*What this task involves:* Which lines of the data below contain "label"? Please show them all.

*The data:*
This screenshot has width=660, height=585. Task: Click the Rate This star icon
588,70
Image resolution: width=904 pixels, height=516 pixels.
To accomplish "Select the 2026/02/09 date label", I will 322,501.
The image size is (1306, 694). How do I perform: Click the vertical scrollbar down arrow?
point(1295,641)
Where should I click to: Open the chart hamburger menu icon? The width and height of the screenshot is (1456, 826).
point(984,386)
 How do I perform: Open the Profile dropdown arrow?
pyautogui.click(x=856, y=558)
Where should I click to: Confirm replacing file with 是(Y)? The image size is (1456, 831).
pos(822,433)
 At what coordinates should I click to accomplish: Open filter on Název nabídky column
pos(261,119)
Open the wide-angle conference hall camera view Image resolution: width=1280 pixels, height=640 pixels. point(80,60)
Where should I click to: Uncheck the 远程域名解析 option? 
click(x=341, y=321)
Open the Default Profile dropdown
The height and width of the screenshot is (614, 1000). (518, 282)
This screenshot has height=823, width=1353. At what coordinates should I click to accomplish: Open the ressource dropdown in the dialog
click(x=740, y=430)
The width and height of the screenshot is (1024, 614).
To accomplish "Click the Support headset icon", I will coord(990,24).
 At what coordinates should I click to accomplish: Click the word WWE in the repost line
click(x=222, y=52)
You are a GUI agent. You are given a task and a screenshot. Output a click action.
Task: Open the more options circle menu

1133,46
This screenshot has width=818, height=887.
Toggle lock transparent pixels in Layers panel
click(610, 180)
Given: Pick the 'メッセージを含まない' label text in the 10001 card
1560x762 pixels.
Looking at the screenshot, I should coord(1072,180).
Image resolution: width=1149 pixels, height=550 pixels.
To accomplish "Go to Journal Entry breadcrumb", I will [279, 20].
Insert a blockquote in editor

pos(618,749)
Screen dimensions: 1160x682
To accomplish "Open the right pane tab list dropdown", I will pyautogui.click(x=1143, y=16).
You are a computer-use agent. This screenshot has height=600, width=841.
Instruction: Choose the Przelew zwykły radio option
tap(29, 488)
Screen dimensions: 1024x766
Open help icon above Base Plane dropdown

*Written solution:*
To accomplish "Select the 2026/02/09 date label", I will 322,501.
Given: Pick the 'メッセージを含まない' label text in the 10001 card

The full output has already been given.